Fringe Goes Long, SF State’s annual series of full-length, one-act plays, features student compositions. Fringe is an instructional program that began in 1994 and grants student writers the opportunity to work on the final stages of script development.

The show’s director, theatre major Elyssa Mersdorf, said her personal goal as director of “Absinthe Green” was to express herself.

“I want my view and my weirdness to come through in ‘Absinthe Green.’ Every artist is unique, and, for me, directing is a great outlet for my creativity,” Mersdorf said.
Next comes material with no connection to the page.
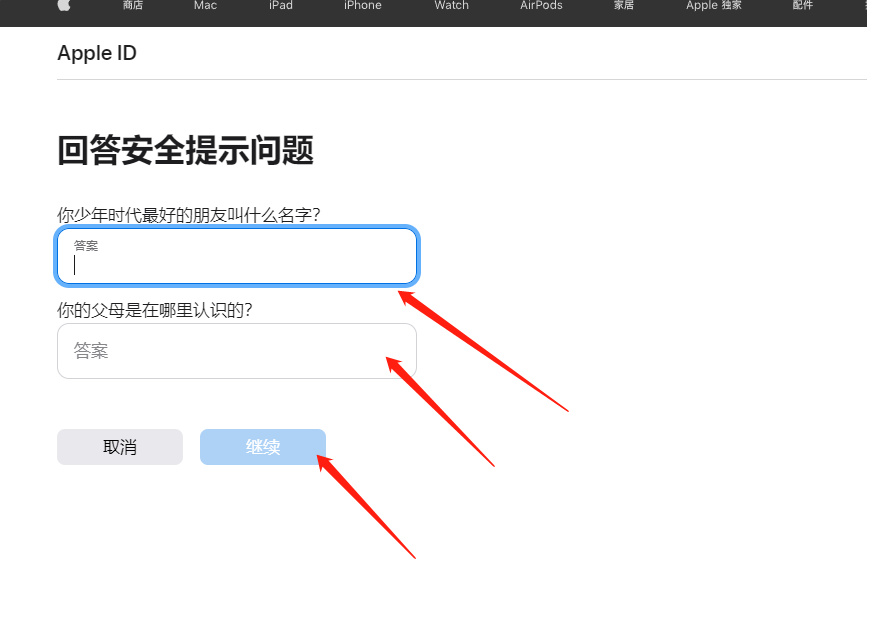Open the Watch navigation item
The image size is (880, 627).
[x=451, y=6]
According to Mersdorf, “Absinthe Green” is a play that challenges concepts of time and spatial relationships. Audiences will be left asking themselves, what really happened and how the relationships between the characters in the play may mirror the audience’s own personal relationships.
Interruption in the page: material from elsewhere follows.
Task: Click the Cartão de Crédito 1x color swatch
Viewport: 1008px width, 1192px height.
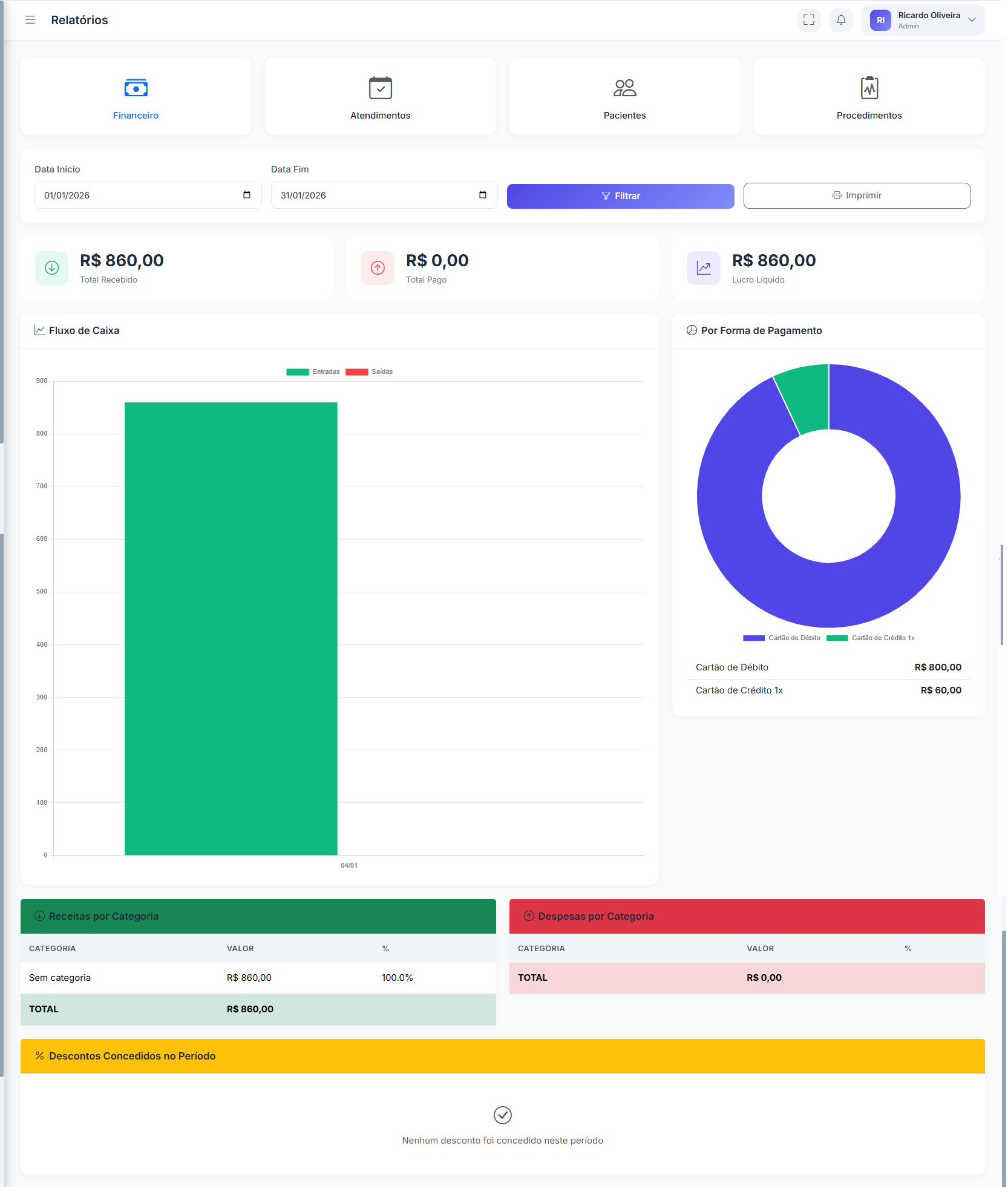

Students rehearse for the play Absinthe Green in the creative arts building at SF State on Monday, Sept. 14, 2015. (Ryan McNulty / Xpress)

Students rehearse for the play Absinthe Green in the creative arts building at SF State on Monday, Sept. 14, 2015. (Ryan McNulty / Xpress)
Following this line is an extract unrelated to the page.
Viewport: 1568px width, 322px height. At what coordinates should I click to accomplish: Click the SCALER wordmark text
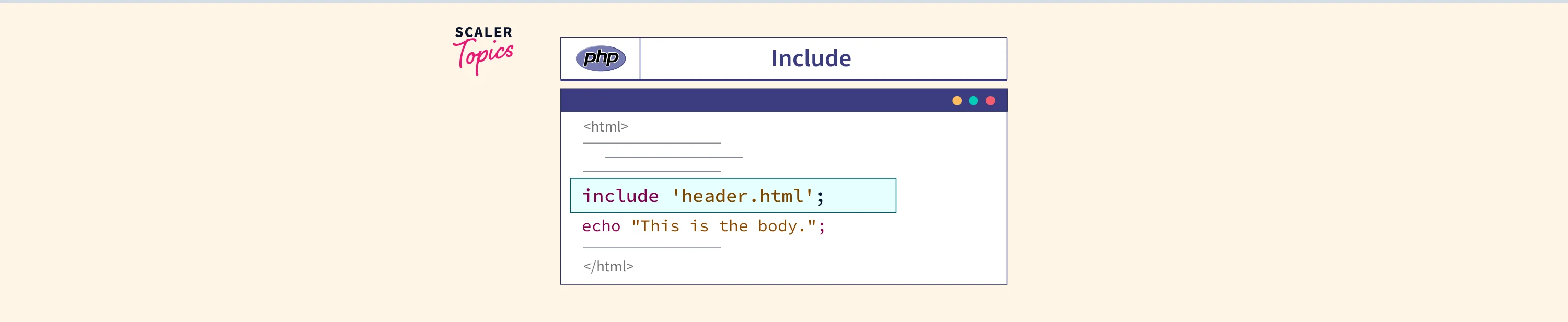tap(483, 32)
“My character, Paul, empathizes deeply with classical literary works more than he respects any human life,” said junior theatre major Nate Budroe. “That connection leads Paul down a rabbit hole of absinthe, addiction and the constant need to fulfill his baser desires.”

Mira Pasikov, a graduate student in English with an emphasis in creative writing, is the show’s playwright. She said she drew inspiration for the play from her passion for books.

“I frequent places where books can be found. As a result, people who are around books – writers and readers, booksellers and librarians – have shared unusual experiences they’ve had in these bookish places. I’ve incorporated some of these incidents in ‘Absinthe Green,’” Pasikov said.

Roy Conboy, professor of playwriting, creative writing and theatre and dance, said that Fringe’s plays give students real-world experience.

“Fringe Goes Long parallels a common experience in the professional world, where many theaters work with original ideas on a regular basis,” Conboy said.

Pasikov said that each scene of this play is like a piece of a kaleidoscopewhich makes “Absinthe Green” different from the other three Fringe plays this semester..

“As you view each piece, the fragments shift as you’re shown different, sometimes contradictory information,” Pasikov said. “It’s up to the viewer to put the pieces together to be able to envision the whole.”

Terry Boero, instructor for the three-unit Fringe course and artistic director of the four plays, said that there are a lot of benefits to participating in the program.

“Many actors, directors and playwrights are given a wonderful opportunity to showcase their talent through Fringe and become noticed even more by the SF State community,” Boero said.

“Absinthe Green” will take the main stage Sept. 25 and Sept. 27 at The Lab in the Creative Arts Building. There will be an off-campus performance Sept. 26, at a location to be determined.